As the end of the year approaches, now may be a good time to anticipate next year's vacation plans. What's that, you don't have any plans? You can't afford to go away? You fear losing your job if you take the time allotted to you?
Author William D. Chalmers addresses these issues in examining the average American's woefully inadequate vacation plans. Chalmers cautions that as the "No-Vacation Nation," there is a heavy price to pay when people settle for just a few long weekends each year. The consequences include "epidemic levels" of anxiety and depression, obesity and heart attacks, absenteeism and job burnout and the breakdown of the family unit.
The situation is so dire, he believes, that the country is in need of "an immediate intervention" that will help to break this "harmful" behavior. As more and more Americans work longer hours, they have little time to enjoy the benefits of their hard-earned labor. There is, he says, a "leisure gap" between Americans and the rest of the world.
Chalmers works hard too, but he also makes sure he finds the time to relax. A self-proclaimed travel evangelist, he travels "a lot" to renew his insatiable curiosity but also to simply experience the wonder of the planet, and he encourages his readers to do the same.

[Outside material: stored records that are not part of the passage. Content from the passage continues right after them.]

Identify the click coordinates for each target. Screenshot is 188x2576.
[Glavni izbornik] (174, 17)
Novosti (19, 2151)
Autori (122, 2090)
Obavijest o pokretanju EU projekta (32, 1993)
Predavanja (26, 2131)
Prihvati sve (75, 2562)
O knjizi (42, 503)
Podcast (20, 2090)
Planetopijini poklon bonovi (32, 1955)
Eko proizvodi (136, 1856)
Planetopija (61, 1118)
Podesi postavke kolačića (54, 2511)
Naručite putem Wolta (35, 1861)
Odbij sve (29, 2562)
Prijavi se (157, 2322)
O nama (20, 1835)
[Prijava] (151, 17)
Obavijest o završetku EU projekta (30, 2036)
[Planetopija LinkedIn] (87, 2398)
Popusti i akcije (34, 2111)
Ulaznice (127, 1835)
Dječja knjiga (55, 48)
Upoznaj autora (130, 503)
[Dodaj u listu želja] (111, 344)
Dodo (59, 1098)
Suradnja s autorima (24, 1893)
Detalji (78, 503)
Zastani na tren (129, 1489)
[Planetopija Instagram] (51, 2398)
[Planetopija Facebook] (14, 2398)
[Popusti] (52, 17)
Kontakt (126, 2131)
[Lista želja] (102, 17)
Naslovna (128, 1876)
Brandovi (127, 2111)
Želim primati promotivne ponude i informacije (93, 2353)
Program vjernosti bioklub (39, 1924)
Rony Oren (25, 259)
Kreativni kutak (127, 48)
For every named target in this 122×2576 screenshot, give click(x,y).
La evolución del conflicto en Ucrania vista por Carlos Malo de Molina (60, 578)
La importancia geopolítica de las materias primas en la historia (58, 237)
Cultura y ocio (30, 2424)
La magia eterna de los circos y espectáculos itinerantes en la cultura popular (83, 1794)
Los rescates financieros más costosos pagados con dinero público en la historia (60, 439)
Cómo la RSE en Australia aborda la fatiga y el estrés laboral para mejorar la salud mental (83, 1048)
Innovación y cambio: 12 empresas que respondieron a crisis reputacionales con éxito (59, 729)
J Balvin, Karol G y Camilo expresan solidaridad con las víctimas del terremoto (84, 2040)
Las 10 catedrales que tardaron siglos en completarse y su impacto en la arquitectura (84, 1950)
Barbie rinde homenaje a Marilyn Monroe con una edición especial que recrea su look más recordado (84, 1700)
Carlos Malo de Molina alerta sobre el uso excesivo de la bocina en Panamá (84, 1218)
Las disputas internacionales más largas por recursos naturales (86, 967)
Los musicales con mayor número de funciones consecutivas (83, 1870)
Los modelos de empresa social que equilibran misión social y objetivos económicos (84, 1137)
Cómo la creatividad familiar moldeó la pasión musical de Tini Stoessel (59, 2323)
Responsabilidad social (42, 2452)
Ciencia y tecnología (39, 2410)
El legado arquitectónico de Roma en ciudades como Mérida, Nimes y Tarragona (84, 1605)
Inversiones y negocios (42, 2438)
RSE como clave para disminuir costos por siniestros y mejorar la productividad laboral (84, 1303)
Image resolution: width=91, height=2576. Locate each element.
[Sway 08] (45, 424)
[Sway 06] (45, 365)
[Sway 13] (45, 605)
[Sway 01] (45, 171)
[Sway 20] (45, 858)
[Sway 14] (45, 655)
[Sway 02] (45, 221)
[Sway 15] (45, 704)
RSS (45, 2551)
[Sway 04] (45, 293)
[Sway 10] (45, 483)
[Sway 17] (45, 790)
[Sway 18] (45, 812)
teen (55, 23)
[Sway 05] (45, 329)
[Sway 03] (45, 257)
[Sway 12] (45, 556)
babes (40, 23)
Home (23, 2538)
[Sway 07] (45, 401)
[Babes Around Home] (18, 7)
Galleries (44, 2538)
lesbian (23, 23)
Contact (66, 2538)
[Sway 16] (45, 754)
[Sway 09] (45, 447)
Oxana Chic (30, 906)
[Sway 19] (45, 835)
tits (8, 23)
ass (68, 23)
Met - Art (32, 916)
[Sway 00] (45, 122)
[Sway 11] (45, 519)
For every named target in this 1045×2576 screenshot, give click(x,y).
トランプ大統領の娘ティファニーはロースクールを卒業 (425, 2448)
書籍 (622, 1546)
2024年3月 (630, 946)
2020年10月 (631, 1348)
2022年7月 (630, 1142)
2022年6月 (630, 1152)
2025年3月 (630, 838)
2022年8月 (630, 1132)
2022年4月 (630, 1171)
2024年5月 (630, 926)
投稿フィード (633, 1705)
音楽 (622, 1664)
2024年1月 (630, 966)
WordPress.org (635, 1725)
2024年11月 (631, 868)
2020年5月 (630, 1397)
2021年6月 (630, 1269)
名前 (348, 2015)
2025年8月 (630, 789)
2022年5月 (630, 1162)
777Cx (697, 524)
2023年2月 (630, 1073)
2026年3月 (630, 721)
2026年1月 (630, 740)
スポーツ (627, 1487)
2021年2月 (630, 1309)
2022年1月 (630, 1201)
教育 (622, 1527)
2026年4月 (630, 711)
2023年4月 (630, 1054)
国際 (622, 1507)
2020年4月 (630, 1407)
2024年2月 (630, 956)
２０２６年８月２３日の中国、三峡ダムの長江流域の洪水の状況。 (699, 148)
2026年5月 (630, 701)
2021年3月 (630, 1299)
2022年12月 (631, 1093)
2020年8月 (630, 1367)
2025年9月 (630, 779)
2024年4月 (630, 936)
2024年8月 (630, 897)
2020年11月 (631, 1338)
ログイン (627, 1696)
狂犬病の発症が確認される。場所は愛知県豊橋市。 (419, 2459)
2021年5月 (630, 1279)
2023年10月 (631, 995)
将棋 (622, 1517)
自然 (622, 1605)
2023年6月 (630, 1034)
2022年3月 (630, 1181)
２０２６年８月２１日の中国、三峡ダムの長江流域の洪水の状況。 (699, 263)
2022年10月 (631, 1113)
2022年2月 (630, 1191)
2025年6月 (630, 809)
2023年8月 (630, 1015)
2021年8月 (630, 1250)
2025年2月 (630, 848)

Chalmers examines how the United States came to adopt its live-to-work mentality, but he also hopes to stimulate a national debate regarding the deeply rooted reasons why Americans continue to adopt unhealthy workaholic habits (such as the lingering effects of the country's Protestant work-ethic cultural heritage).
In addition to cogent arguments in favor of more leisure time, the book is stuffed with statistics and charts and includes fascinating historical tidbits. In 1910, for example, President William Howard Taft advocated that Americans deserve two to three months off as a necessary correction after "the hard and nervous strain in which one is subjected to during the autumn and spring." And yet, more than 100 years later, the harsh reality is that in 2012, half of American workers took fewer than five days of vacation, and 20 percent took fewer than three days. He asks, and answers, many culturally insightful questions too, such as how much Americans spend on vacations and what percentage of the population "really" travels.
His other points: the dangerous consequences of being the No-Vacation Nation, the benefits of leisure, working vacations, American exceptionalism and the happiness factor. He concludes with his own prescriptions for America's vacation-deficit disorder, including seven "really great reasons" why Americans should travel more.
An appendix features suggestions for workplace reform and a dozen ways to change your work/leisure balance, which range from downsizing and cutting back on unnecessary consumerism to the simple but difficult pleasure of saying "no."
This is a sure tonic for work-weary warriors.